Early April, I realized that I’ve lost files of e-books, writings, and photographs because the school I attended have gotten rid of their Google Docs program for alumni. They did issue emails about this impending loss, but having been swept up by endless weeks of work (one holiday after another), I had no time to process that information. I don’t think I still fully feel the weight of this loss, among others much more painful and difficult to bear. Recent deaths, anxiety, feelings of isolation and struggle in a new city whose lack of public transit I still don’t completely accept. I think about the photographs, because they were of that sliver of time I spent in New York City on my own. And because it was my return to using film to capture moments and the excess of what I thought (and still think of) as complete personal freedom. I try to conjure some of these lost images, former confidants, with words.

A wall of red ribbons at a 99 cent store on Roosevelt Avenue, Queens.

I walked everywhere. And where I couldn’t walk, I took the train. I saw, felt, and saw everything. In Manila, I spent nights walking around Teacher’s Village, a dense suburb with the benefits of a good city. There are things to do and they are within reach. I would quietly shut the red gates of the townhouse I shared with my mother and start walking down Matimtiman Street to Malingap. Some nights I would pass by where R. lived and say hi. Some nights, often after work, I stopped by the butcher’s place on Maginhawa, head to her apartment (which she shared with her sisters) and cook her a meal in an open kitchen shared by all the tenants on her floor. I used to be self-righteous about my being caring. I believed it was a good thing and because of that I must be a good person. I now know it is quite the opposite. I care and love for very selfish reasons. It is only through the eyes, words, and touch of another person would I believe I am real. Others exist to affirm my existence because I simply cannot be bothered to affirm myself.

R. once told me she would dream of the things I made for her. Just like M. telling me I’m beautiful, it’s hard for me to understand how I’m capable of bringing some form of joy or pleasure to others. I think it’s just a resistance to letting my own feelings of happiness wash over me. Afraid that once I accept to be happy, it will be taken away from me. Afraid that once I accept I am a person just like everyone else in this world, and not some kind of ghost or fog, I will lose the impulse to constantly shape and transform myself in order to adapt. There are changes happening, though.

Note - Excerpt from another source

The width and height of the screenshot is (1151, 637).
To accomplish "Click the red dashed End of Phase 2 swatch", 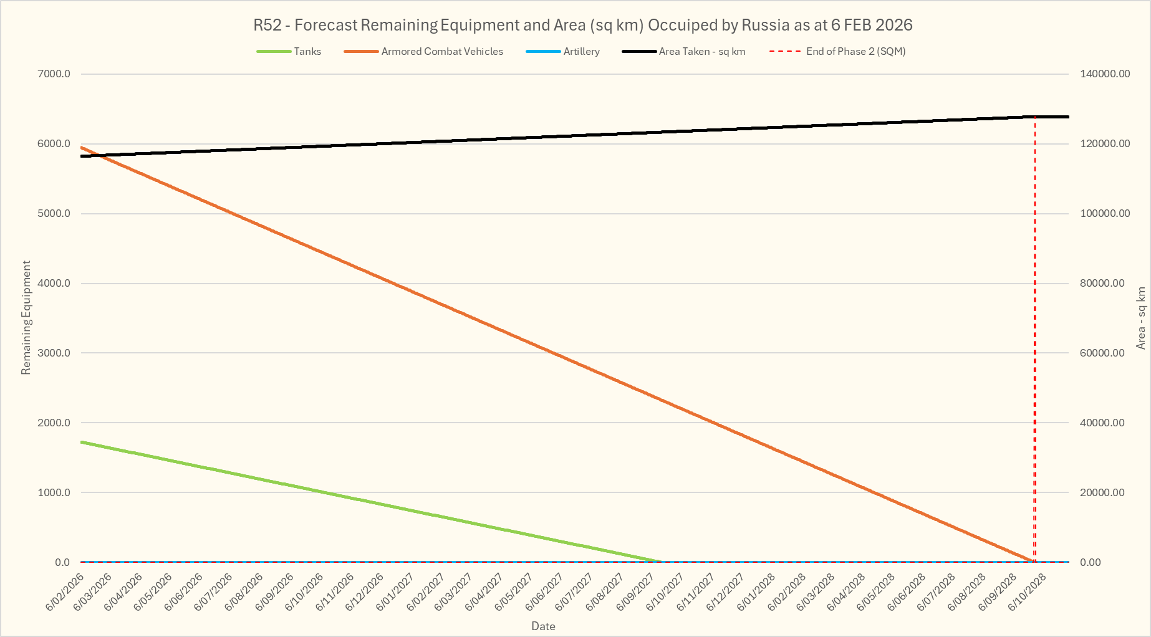I will (x=785, y=52).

Three people in a biology lab looking at genetically modified plants. But this is also in an art school, which kind of does not make sense. At the helm of this modest meeting is a white girl with dreadlocks who, I had been informed, was deeply hated by my Polish roommate. I kept a safe distance while taking this photo but the girl shot me a dirty look anyway.

I stumbled upon my constant source of income, cooking, in the dumbest way possible. I was sixteen and felt a little cursed but knew I wanted to do something creative. I was walking on Shaw Boulevard one hot summer afternoon and saw a long line behind a five star hotel. It was perhaps dehydration that led me to think it was a line for free food or, at the very least, water. It was, in fact, a line for cook applications. The next day I was making spring rolls for an Indian wedding and getting hit on by at least three guys. I remember a maze of hallways that led to a glorious chocolate room, and being friends with a butcher girl named Croissant. I wish I was making this up, but this was the Philippines in the mid 2000s.

Brilliant blue sky and the tip of the Chrysler Building. I might have this photograph in physical form but since moving out of New York, old things have been hard to locate.

Wind tunnels in New York reminded me of Murakami’s Kafka on the Shore. I walked everywhere. In the book, he writes about getting through a tough moment is like walking through a tornado filled with sand. The wind spins so fast, the sand actually hurts. I could be wrong in remembering. I read books not because I wanted to be smart. I read books because it gave me access to pornography and other mature things without my mother having to walk in on me watching smut on my laptop. I got off on stories like The Witch by Isaac Bashevis Singer, and anything Joan Collins. Anne Rice’s Sleeping Beauty Trilogy. She walked in on me reading a book and she was proud. This right here—a girl on her sweaty futon, surrounded by lavender walls and sky blue ceiling—is a piece of shit.